** Problem to solve **
Within the records below, how many lines contain "will"? The answer is that number alone.

=== Data provided ===

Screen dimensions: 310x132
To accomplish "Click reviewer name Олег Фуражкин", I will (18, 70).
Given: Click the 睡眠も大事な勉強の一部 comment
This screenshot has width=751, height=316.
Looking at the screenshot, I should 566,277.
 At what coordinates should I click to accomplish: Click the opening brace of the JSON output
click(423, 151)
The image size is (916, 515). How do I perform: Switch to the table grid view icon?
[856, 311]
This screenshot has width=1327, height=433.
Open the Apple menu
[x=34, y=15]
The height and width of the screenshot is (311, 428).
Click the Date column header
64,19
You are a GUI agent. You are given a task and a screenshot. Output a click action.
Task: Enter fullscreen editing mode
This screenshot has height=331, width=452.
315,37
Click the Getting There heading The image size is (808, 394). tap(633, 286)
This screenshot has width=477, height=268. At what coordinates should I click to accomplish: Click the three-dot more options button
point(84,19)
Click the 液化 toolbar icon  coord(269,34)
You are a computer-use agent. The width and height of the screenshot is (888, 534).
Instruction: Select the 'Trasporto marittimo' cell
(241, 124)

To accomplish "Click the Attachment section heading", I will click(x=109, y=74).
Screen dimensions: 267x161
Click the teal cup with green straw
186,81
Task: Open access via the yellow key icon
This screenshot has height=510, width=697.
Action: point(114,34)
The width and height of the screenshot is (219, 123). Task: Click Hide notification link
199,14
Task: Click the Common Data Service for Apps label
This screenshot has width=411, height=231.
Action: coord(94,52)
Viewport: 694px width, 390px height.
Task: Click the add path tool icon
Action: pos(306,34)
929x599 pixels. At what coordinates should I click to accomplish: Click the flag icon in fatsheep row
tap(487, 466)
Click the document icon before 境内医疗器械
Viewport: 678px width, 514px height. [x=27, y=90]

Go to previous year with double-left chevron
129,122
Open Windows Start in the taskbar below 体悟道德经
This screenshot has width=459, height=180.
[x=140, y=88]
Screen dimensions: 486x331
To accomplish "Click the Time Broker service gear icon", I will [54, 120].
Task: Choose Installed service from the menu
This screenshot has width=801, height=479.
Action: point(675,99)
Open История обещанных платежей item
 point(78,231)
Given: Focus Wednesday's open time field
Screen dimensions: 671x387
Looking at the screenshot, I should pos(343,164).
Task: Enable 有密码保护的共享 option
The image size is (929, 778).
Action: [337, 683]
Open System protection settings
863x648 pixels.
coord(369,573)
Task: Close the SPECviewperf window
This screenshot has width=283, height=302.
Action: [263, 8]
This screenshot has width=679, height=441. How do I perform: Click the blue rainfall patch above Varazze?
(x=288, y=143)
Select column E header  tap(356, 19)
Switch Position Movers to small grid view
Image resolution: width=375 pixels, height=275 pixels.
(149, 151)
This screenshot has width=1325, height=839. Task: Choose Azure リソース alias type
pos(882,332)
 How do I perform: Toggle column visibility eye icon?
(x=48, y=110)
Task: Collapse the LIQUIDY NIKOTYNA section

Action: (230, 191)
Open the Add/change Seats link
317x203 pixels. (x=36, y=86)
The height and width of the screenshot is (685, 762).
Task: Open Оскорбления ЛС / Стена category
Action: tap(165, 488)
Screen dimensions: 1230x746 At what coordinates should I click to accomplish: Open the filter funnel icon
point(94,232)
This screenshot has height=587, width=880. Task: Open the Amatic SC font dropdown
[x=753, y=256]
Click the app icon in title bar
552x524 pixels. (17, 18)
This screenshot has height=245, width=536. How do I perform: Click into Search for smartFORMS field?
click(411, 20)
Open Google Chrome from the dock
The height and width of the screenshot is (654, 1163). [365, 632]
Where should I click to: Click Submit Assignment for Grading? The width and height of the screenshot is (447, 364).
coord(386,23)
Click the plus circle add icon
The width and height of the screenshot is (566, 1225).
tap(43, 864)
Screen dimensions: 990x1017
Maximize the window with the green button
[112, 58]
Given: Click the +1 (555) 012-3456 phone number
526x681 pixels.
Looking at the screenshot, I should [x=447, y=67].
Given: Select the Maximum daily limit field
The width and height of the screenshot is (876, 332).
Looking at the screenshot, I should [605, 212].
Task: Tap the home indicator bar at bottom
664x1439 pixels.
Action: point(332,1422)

===

** Response for this exercise **
3